Can anyone guide me to find the time complexity? Does the time complexity change over operating systems?
int fn(int n){
if(n==1){
return 1;
}
else{
return(fn(n-1)+ fn(n-1));
}
}
You can make a recurrence relation T which represents the time it would take to compute and input of size N and then use the method of telescoping to help find the Big-O like so:
T(N) = T(N-1) + T(N-1) + c = 2*T(N-1) + c
Here, we can see that the time it will take to compute T(N)
will be 2*T(N-1)
plus a constant amount of time c
. We can also see by your function that:
T(1) = b
Here, we can see by your base case that there are no recursive calls when N=1, so, it will take a constant time b
to compute T(1)
.
If we take a look at T(N)
, we need to find out what T(N-1)
is, so computing that we get:
T(N-1) = 2*T(N-2) + c
Computing T(N-2)
we get:
T(N-2) = 2*T(N-3) + c
Thus, we can sub these back into each other...

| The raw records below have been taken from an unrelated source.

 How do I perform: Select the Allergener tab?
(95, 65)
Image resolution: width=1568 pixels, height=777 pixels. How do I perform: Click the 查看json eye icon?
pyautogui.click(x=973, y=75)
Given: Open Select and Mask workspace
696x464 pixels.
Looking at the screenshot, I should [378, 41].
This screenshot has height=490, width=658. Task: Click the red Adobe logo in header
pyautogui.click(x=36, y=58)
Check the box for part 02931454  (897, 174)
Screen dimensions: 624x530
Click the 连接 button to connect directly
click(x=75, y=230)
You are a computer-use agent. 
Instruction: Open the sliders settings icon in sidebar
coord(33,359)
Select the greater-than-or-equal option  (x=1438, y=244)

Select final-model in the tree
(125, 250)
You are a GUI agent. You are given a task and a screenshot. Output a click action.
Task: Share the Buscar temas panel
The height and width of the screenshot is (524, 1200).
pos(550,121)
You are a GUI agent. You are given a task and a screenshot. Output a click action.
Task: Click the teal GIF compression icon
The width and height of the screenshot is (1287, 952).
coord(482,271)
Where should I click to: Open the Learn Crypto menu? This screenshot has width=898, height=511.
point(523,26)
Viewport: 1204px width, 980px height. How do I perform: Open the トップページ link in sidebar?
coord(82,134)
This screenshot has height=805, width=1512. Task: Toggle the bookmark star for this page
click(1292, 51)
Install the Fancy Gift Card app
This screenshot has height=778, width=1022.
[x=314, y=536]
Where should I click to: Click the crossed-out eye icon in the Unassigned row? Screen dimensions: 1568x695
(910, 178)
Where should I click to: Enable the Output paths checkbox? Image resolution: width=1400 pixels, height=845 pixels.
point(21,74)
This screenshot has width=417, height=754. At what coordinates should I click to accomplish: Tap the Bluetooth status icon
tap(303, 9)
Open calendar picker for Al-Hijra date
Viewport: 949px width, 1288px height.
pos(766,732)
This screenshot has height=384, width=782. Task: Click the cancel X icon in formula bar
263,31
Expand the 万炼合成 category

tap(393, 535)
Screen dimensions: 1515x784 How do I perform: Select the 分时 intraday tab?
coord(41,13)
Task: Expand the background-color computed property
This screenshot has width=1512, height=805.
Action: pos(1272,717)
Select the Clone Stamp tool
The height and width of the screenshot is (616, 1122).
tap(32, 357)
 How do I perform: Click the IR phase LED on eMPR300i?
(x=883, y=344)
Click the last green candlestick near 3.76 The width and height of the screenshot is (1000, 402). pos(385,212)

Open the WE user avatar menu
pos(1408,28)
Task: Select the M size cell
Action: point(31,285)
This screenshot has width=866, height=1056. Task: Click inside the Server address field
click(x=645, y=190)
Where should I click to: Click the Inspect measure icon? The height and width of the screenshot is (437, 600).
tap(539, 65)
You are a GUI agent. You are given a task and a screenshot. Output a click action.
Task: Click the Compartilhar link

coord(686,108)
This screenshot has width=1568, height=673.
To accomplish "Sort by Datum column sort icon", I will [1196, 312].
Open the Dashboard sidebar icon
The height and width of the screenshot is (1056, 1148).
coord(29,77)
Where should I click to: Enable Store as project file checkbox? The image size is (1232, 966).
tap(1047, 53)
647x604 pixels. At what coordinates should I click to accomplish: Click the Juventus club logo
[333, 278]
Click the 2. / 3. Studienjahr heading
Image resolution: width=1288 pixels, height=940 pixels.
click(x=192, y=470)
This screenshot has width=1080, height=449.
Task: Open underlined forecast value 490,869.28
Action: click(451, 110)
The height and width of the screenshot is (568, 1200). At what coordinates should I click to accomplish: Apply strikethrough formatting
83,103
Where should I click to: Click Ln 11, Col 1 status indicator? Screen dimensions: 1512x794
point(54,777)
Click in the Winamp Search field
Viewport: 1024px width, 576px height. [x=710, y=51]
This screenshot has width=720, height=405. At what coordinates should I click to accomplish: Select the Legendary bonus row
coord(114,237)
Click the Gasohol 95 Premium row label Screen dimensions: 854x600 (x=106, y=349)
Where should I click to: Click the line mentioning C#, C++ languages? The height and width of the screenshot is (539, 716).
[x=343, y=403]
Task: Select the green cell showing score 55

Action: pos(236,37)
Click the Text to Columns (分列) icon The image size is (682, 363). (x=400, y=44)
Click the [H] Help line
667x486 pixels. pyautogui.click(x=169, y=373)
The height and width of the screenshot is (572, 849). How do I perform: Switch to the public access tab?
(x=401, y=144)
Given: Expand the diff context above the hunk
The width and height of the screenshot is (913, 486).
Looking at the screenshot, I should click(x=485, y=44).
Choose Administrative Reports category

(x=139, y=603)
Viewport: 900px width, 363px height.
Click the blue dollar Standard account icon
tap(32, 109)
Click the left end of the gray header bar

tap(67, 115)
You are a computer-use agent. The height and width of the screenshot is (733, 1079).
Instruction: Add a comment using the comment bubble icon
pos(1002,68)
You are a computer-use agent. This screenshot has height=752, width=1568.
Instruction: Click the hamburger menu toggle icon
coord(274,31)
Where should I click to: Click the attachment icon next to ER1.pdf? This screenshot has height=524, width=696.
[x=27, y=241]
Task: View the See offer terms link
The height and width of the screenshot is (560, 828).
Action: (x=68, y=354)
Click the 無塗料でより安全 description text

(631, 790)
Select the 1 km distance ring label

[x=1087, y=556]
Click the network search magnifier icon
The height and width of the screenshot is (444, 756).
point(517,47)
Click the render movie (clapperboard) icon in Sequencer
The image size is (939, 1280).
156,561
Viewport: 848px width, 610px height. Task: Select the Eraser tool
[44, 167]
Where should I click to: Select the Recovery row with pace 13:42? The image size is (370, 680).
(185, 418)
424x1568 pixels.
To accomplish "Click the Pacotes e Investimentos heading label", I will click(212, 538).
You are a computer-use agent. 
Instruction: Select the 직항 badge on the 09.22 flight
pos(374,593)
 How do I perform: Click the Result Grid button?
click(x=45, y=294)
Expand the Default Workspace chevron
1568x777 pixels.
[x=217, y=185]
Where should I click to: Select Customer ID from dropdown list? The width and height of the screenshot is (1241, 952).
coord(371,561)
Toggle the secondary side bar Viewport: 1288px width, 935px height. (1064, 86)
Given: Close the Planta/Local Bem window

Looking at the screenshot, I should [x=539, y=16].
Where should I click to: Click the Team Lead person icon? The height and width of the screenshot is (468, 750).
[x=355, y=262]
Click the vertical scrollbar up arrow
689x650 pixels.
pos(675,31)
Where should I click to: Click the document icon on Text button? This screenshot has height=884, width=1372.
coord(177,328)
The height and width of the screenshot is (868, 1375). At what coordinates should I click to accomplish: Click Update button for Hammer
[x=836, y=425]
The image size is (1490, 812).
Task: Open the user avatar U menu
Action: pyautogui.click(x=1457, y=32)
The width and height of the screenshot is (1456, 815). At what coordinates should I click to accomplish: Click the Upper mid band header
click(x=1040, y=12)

T(N-1) = 2*(2*T(N-3) + c) + c = 4*T(N-3) + 3c
T(N) = 2*(4*T(N-3) + 3c) + c = 8*T(N-3) + 7c
By looking at the pattern produced by stepping down into our equation, we can generalize it in terms of k
:
T(N) = 2^k * T(N-k) + ((2^k)-1 * c)
We know that our recursive calls will stop when T(N-k) = T(1)
, so we want to find when N-k = 1
, which is when k = N-1
, so subbing in our value of k
and removing the constant-variable times, we can find our Big-O:
T(N) = (2^N) * T(1) + (2^N)-1 * c
= (2^N) * b + (2^N)-1*c
= O(2^N) (-1, b & c are constants, so they can be removed, giving 2*(2^N), where 2* is a constant, giving 2^N)
Time complexity is a measurement of how well an algorithm will scale in terms of input size, not necessarily a measure of how fast it will run. Thus, time-complexity is not dependent on your operating system.